Which would have been bloody brilliant. England losing on drawing a lot would have caused every tabloid newspaper in the country to start printing in skyscraper-high 3D just to express their unending horror and disgust.
Instead, of course, after England won they exhibited jubilance and entirely uncasual xenophobia, celebrating the triumphant achievement of winning one game out of three, against the 11 people in Slovenia who've heard of football. (I should add that I'm writing this ahead of England's humiliating defeat by the Germans today. Please please please. Make the noise stop.)
Er, I got lost. So during the Slovenia game I decided to recreate the event in ISS 64 to see if my result would match the real one. Unfortunately the Japanese game doesn't include the Slovenes, so I had to opt for their former peasant revolting buddies, Croatia.

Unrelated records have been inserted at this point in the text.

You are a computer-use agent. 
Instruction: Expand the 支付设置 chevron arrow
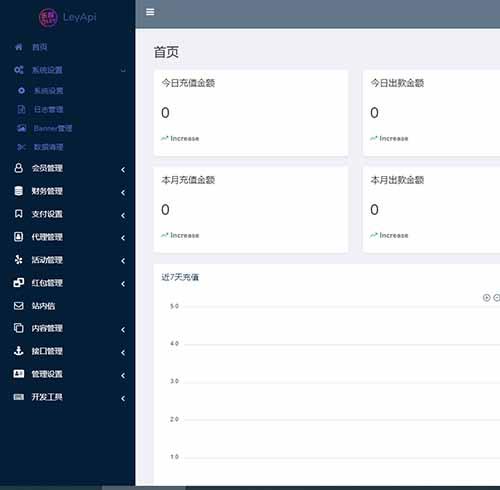pos(123,215)
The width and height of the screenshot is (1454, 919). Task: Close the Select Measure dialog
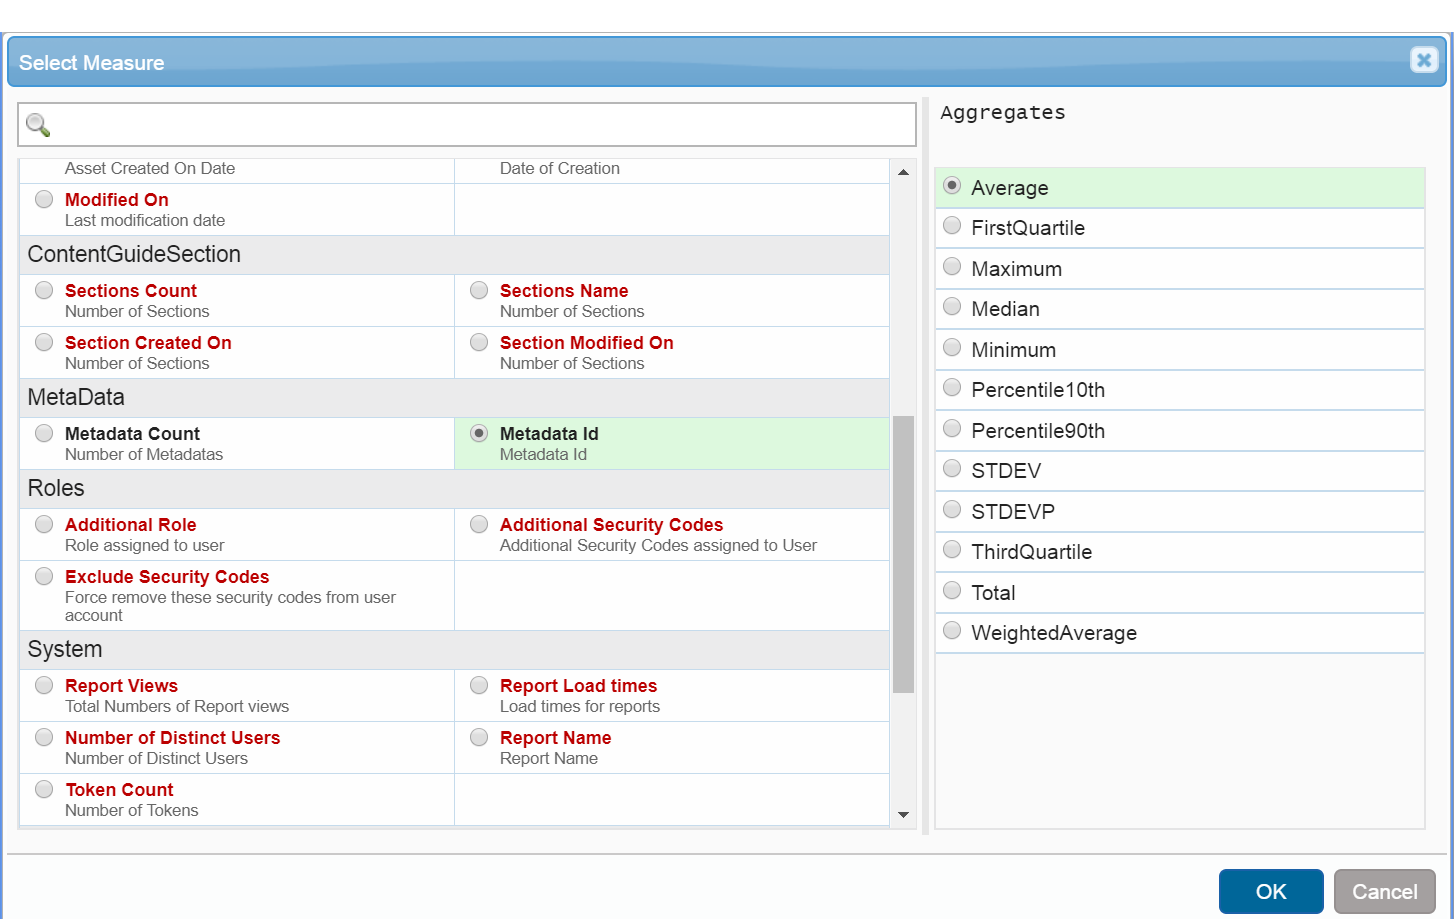(x=1423, y=60)
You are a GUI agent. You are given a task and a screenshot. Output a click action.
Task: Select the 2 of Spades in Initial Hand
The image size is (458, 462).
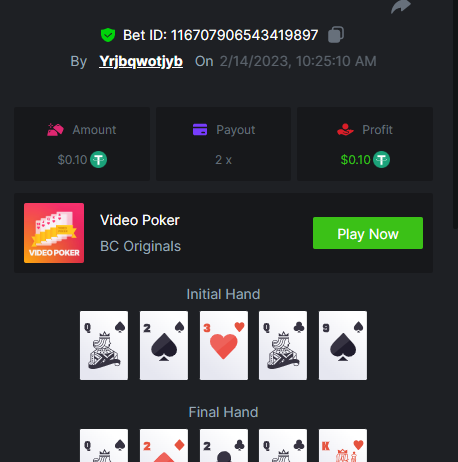pos(164,345)
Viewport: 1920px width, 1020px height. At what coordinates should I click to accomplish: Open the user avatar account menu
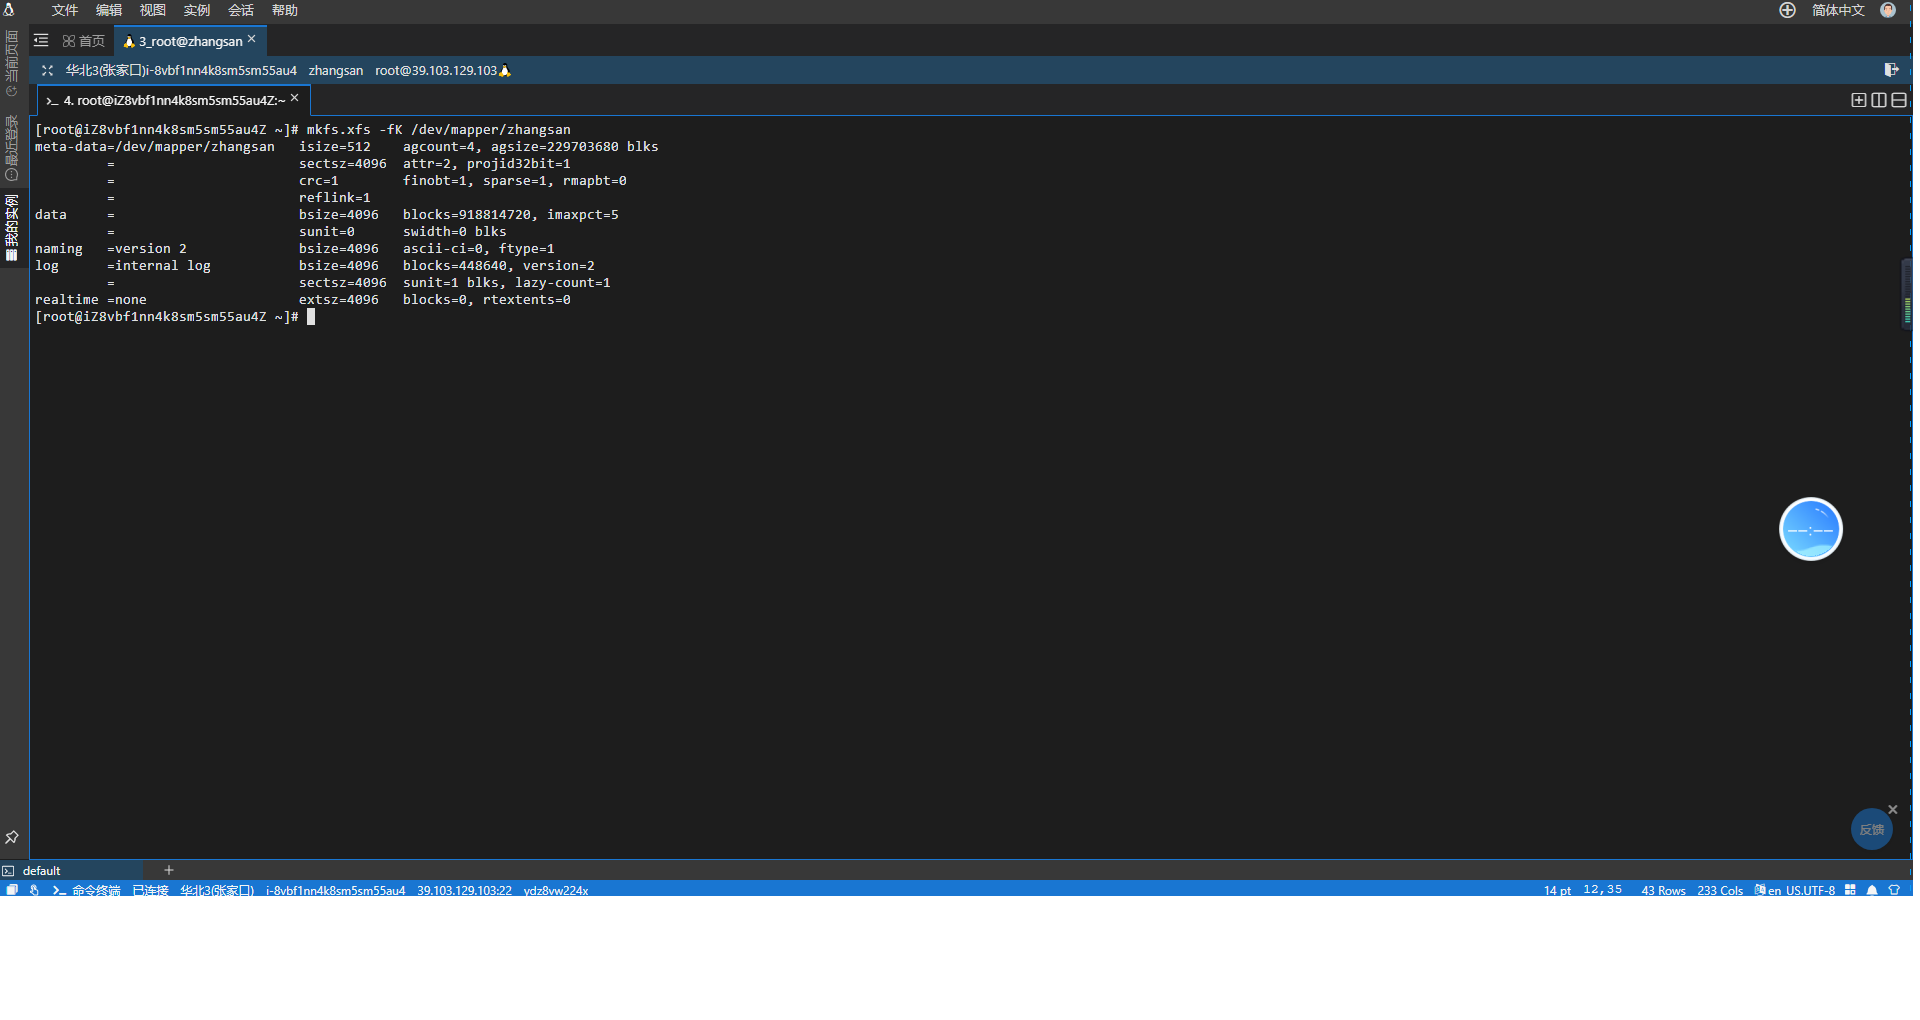click(x=1888, y=10)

I played England. We played in the S.A. Stadium, which while apparently standing for South America was good enough to represent South Africa for me.
Oh my goodness, what a game. You should have seen it. By half time the Croatians were 2-1 up, a naughty "K. Hoddle" somehow not given a red card for walking up to the opposing goalie as he was about to do a goal kick, and punching him to the ground.

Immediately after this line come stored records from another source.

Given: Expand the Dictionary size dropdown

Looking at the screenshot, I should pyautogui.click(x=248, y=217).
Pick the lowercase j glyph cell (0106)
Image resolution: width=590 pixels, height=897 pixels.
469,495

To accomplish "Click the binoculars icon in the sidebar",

In the second half England equalised, and the desired 2-2 outcome was on the cards. But then Croatia ruined everything by scoring twice more. But England pulled one back during stoppage time! A stoppage time which then carried on apparently interminably until it was 5-4. Could England get the draw they're so used to?
No. "TIME UP!" was bellowed with the ball in play. I then checked the score of the real game and saw it had rudely failed to follow my example.
So the only thing for it was to take Wales into the utterly berserk World League, in which you play 70 matches. Which revealed the horror of seeing the players celebrate a goal by forming a human caterpillar. And lose their first game 11-4.
For all its ludicrous ways, and in fact because of its ludicrous ways, ISS 64 is such tremendous fun. The so-bad-you-can't-switch-it-off commentary keeps you laughing and mimicking throughout, alongside screams of fury at the completely inept referee. Playing with a friend is, of course, by far the best way, and instantly the fun of those days in 1998 at university were recalled, yelling abuse at each other and falling about laughing at the game interrupting with half time in the middle of a goal scoring opportunity.
ISS 64 doesn't get football, and that's completely to its credit. It's the perfect way to consume the sport for someone who'd rather dig a hole in the garden, fill it with dog poo and concrete, and slowly slide in head first than watch a minute more of the World Cup.